Kevin A. T. Silverstein

Kevin Silverstein is Scientific Lead for the Research Informatics Solutions (RIS) group at the Minnesota Supercomputing Institute (MSI) and Operations Manager of the GEMS Agroinformatics Initiative. He has spent decades performing large-scale bioinformatics analyses involving cutting-edge high-throughput data from bacteria, fungi, plants, mammals and complex communities. He has performed detailed investigations of plant-microbe systems in continued research since 2001. Additionally, in 2010–2012, he led an effort to identify mutations in clinical patients with Fairview Hospital which has been expanded in partnership with MSI and continues to be used today.

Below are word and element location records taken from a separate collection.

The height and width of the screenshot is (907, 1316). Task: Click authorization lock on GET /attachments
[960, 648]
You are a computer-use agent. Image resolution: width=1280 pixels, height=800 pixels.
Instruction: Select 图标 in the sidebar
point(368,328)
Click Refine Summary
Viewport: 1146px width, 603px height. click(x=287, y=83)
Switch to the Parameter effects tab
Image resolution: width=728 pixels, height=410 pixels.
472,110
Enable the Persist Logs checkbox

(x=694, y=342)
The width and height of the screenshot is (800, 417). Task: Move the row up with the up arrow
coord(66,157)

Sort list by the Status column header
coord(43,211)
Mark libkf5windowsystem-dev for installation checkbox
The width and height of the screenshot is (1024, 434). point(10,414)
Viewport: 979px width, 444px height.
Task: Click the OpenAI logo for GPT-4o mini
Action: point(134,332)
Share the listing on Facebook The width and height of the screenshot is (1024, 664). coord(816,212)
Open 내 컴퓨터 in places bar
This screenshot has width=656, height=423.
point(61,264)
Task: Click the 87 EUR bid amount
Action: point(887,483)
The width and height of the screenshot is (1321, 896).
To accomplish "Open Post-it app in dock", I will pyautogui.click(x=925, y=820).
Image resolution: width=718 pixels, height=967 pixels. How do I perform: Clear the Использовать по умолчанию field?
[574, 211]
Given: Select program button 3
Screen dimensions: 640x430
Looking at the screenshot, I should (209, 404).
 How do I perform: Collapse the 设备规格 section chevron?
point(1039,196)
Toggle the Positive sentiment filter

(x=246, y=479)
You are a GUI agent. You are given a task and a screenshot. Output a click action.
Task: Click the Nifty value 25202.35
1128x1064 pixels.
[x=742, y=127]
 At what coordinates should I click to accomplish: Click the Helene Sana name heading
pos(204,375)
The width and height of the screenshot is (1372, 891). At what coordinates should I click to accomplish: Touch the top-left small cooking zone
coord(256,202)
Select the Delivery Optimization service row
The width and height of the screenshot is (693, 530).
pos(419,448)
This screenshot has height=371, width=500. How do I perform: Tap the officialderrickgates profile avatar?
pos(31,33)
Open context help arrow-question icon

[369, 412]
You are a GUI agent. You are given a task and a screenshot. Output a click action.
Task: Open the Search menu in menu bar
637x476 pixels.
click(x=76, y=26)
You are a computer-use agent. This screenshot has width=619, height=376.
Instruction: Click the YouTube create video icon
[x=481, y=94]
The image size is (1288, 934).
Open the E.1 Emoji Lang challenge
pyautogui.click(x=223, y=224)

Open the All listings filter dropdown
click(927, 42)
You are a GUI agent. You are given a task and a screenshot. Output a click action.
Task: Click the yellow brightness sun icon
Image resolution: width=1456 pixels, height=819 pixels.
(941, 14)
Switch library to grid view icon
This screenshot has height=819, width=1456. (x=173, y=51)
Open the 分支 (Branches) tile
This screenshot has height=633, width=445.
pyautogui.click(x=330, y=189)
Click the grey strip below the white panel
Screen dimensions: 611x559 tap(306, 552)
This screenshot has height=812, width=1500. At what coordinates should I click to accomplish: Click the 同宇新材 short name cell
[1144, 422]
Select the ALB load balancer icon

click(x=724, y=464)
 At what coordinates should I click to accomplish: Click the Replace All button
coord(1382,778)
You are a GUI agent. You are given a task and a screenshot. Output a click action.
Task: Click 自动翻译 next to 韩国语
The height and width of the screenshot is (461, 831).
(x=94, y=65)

The knowledge gained from handling protected patient data has been brought over to the GEMS platform to protect farmer and corporate data.

Mason A. Hurley

Mason Hurley is a Data Engineer within the GEMS Agroinformatics Center (GEMS). He graduated from the University of Minnesota with an M.S. in Applied Economics. He spent several years as a Data Scientist at the InSTePP research center where he worked on analytical workflow design and automation while continuing his graduate research on statistical theory and the spatial/temporal dynamics of farm size distributions. He is currently working on expanding GEMS’ geospatial functionality as well as the design and implementation of high-performance data analysis pipelines.

Nathan L. Carlson

Nathan Carlson is a Systems Operations Engineer at the University of Minnesota’s Supercomputing Institute. He graduated from the University of North Dakota with degrees in Computer Science and Physics. His work with large-scale computing has always been in support of some spatial-temporal analysis including near-ground weather data to support departments of transportation and farmers, climate model data made accessible by the Earth System Grid Federation for the CMIPs at Lawrence Livermore National Lab and now with GEMS at the University of Minnesota.